Danish director Nicolas Winding Refn's spellbinding new film is a movie in love with its own reference points, in thrall to the image and cinema's ability to deliver a fantasy with one foot in the real world. Arguably more abstract than his previous movies (and certainly more focused than 2012's Only God Forgives), strangely despite all of the cinematic touch points presented to us throughout the movie (of which more later) it was the novels and short stories of Bret Easton Ellis that I was reminded of most strongly. With his cast of burnt out vapid young people standing in for the author's pessimistic outlook on the culture of celebrity and facile surface glamour, watching the cast of The Neon Demon was like seeing Easton Ellis's more extreme characters come to life.
Jesse (played sensitively and carefully by Elle Fanning) is a 16 year old who moves to LA to get into modelling. She is clearly different to the glacial, and rather more jaded girls with whom she works, but because of her fresh facedness is seen as something new and different - the 'vampire' motif is used again and again in this film as we see artists and agents feeding off each other. Jesse's rundown LA accommodation (complete with scuzzy landlord convincingly played by Keanu Reeves) couldn't be more different from the hallucinatory world of the models, where on photo shoots and in clubs the girls are illuminated by neons and primary colours. And it's into this world that Jesse gets pulled, gaining in self confidence as her model colleagues become less and less tolerant of her artlessness and the attention she generates, and finally resolving to do something about this ingenue in their midst.
This is a rather simplistic summary of the plot, whose nuances run much deeper than my description. But hey, you can read about the plot anywhere - I also need to tell you that it's a horror film without in any way being a horror film, just to confuse things further.
The Neon Demon uses a glacial directorial gaze to dissect, fetishise and ultimately indict the contemporary fashion industry (a theme deployed in Easton Ellis's 1999 novel Glamorama). It's an artificial world and Winding Refn glorifies in showing this - he has been quoted on more than one occasion that this is a film about 'the insanity of beauty'.
There's an intriguing scene, set in an office with a cameo from
Christina Hendricks as an agent, who with her fuller figure seems oddly grotesque next to the pallid, wan forms of the other girls, but quite natural next to Jesse. As she explains to her young star to be that Jesse will make
a great model, a street scene with slowly moving traffic is shown in
the background through the office windows, which I'm fairly certain is
either animated or the result of some skillful model work. In a similarly jarring moment, later in the movie one
of the cast members removes her sunglasses and it's impossible to tell
whether she's real or a model (rather than a catwalk model, if you see what I mean), so vacant are her eyes.

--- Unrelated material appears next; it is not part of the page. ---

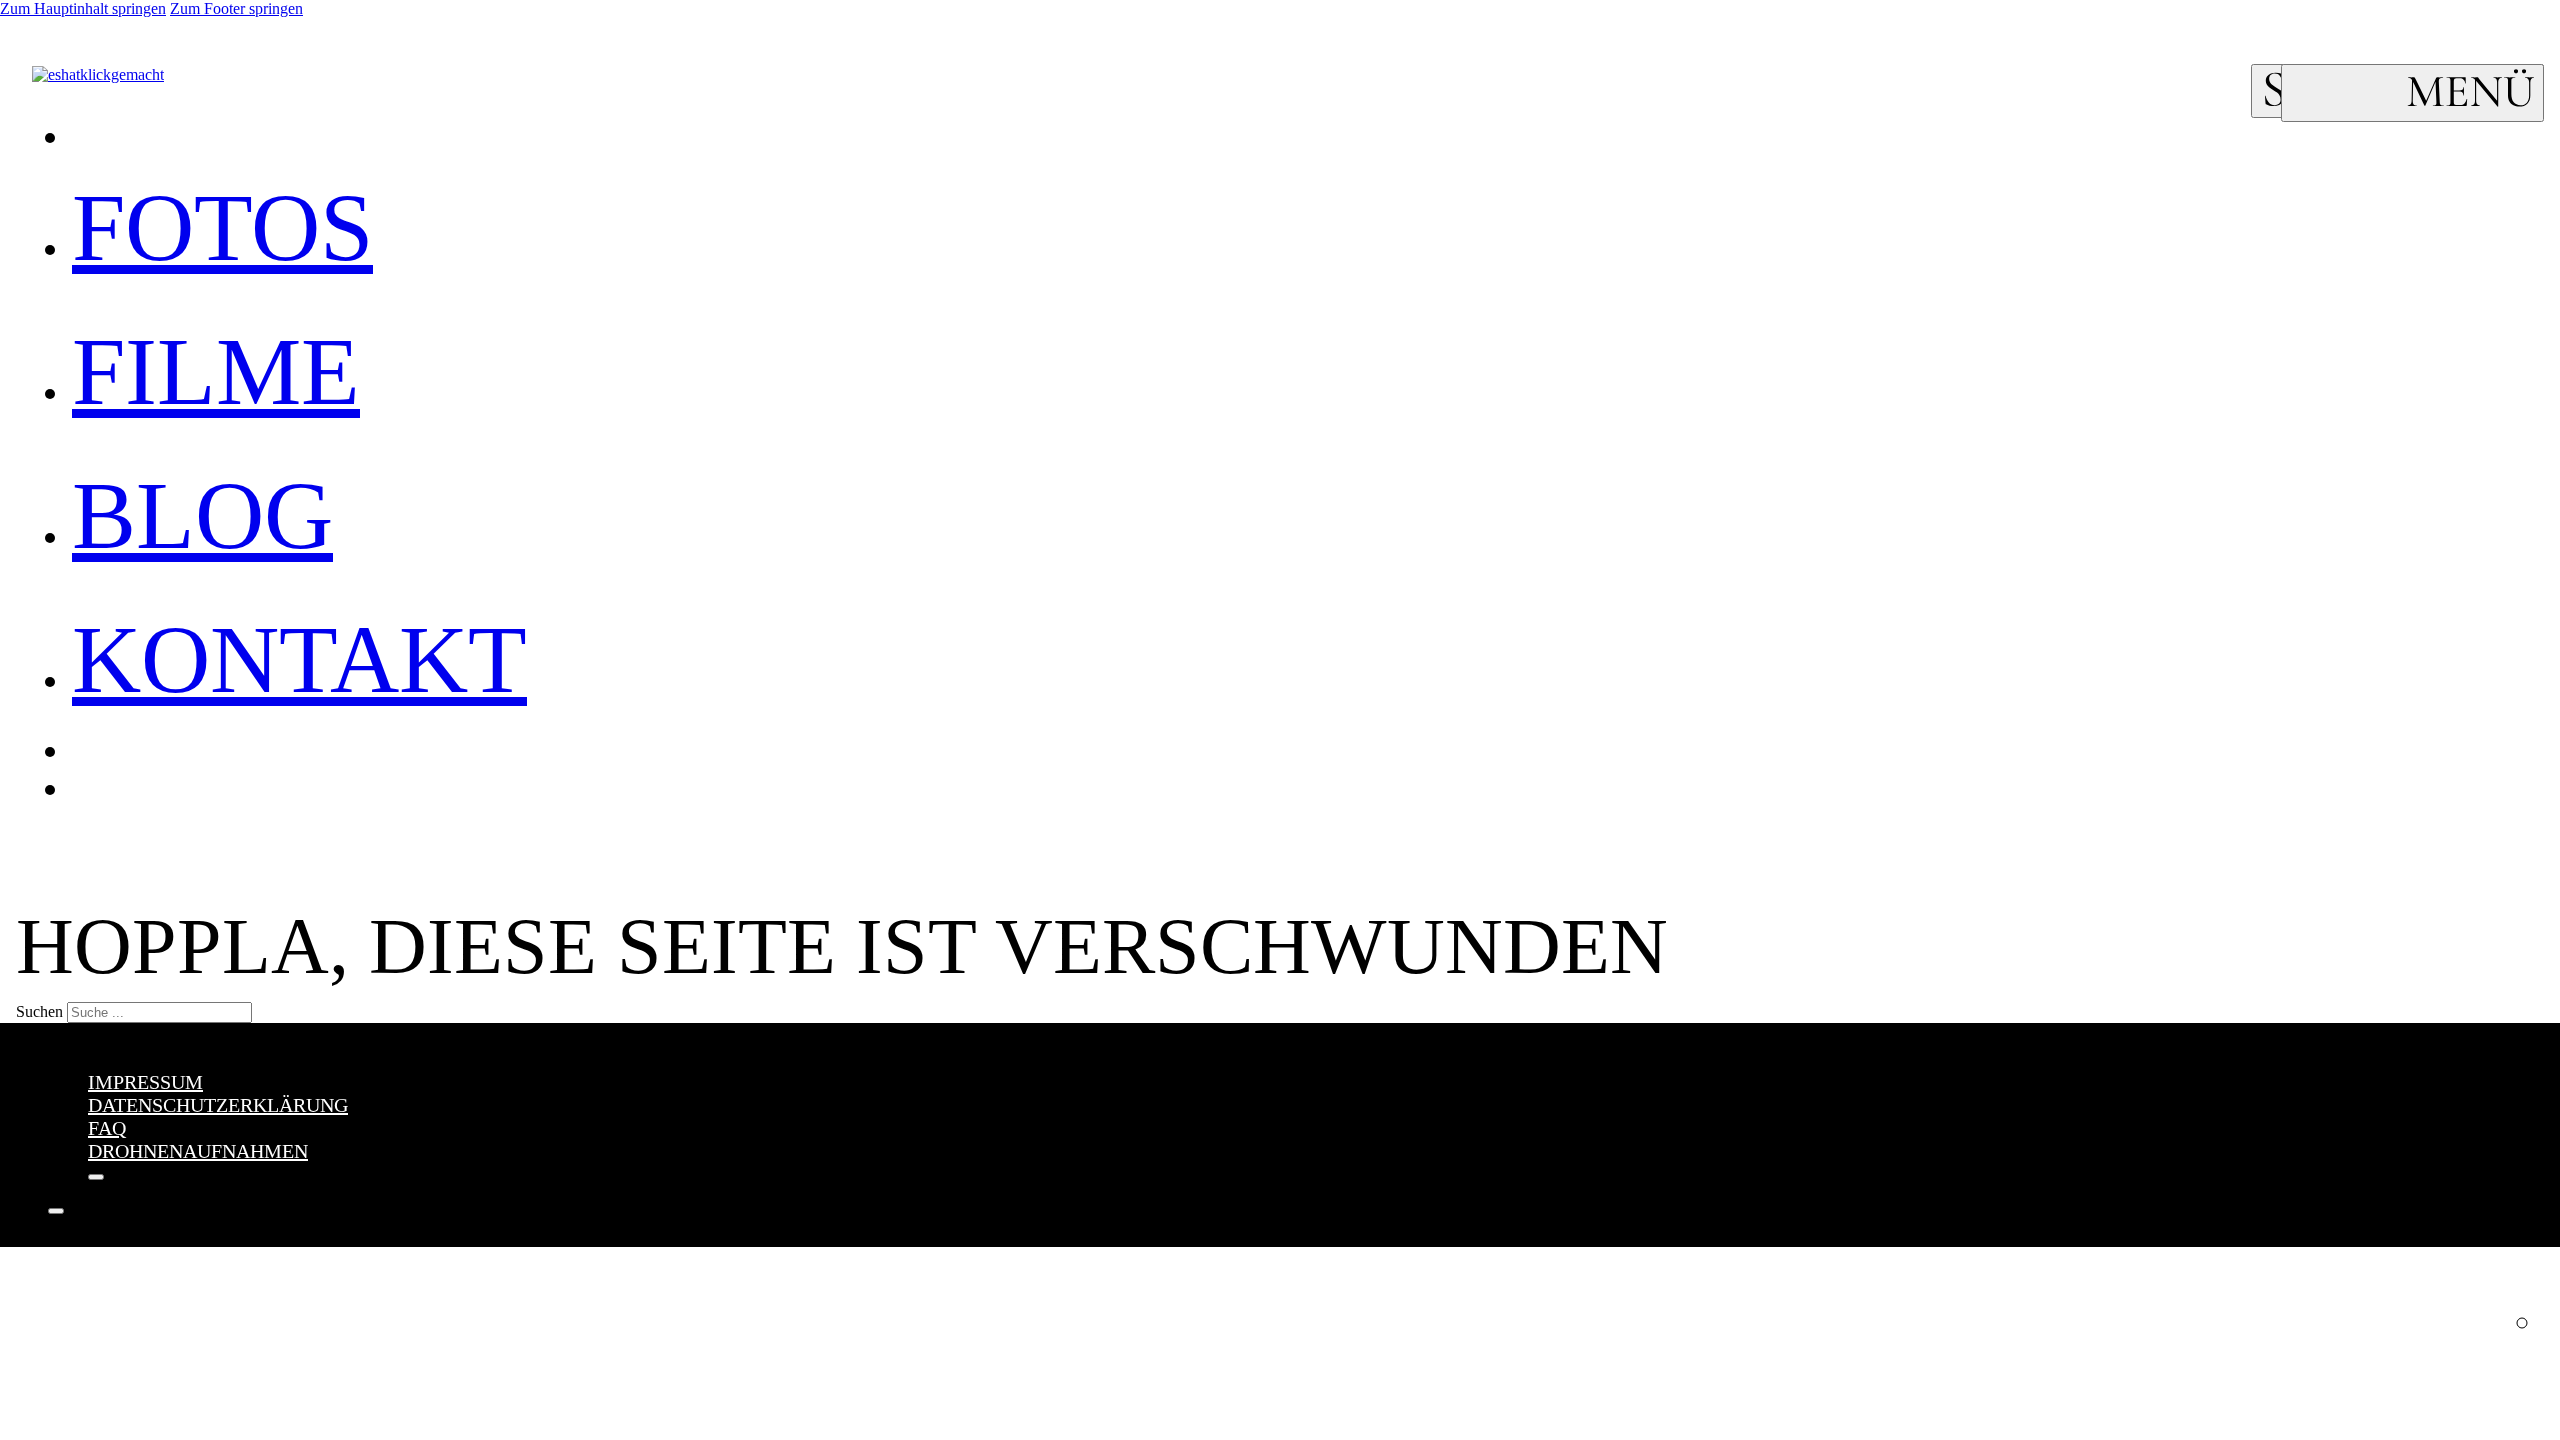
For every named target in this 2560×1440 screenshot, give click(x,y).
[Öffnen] (2412, 93)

The style-over-substance subtext deploys for many of its visual reference points films from the 1970s and 1980s; the youthful beauty and violence mix recalls Brian de Palma's Carrie (1976), the shots of the models together has the unreality of the dancers in Dario Argento's Suspiria (1977). I was also reminded of the detached style of the early films of Peter Greenaway (specifically 1985's A Zed and Two Noughts), and in the photographing of LA, the Zoetrope movies of Francis Ford Coppola, such as One From the Heart (1981). Artifice is at the heart of The Neon Demon, and the opening shot is rather typical. A girl (Jesse) lies immobile, possibly dead, on a sofa in a decorated room, covered in blood. The camera draws slowly back and we realise this isn't a murder scene but a set, and when it moves further still the whole living room effect is encased in black framed in vivid red neon - it's as if one level of unreality isn't enough; apparently Winding Refn is colour blind, so the lack of contrasts in the movie's colour scheme comes straight from the eye of the director. His use of mirrors, geometric shapes and even arcane symbolism occludes reality further.
The 'NWR' stamp at the beginning of the film announces Nicolas Winding Refn as a brand, like perfume or a fashion range. Maybe this is a joke on himself. After all he's no stranger to a bit of the old self reflexiveness, having been the central figure in two documentaries, 2006's Gambler, covering the period of his extensive financial difficulties, and the
2014 movie My Life Directed by Nicolas Winding Refn. I think he knows he's
made a great film and it's for everyone else to catch up. In interviews Winding Refn is big on his no compromise policy, which has seen him fall out with stars, directors and famously walk off the set of the planned remake of The Equaliser three months before shooting began. Audiences have been as split over The Neon Demon as they were for Only God Forgives, but I'd rather have him make uncompromising films than Drive 2, that's for sure.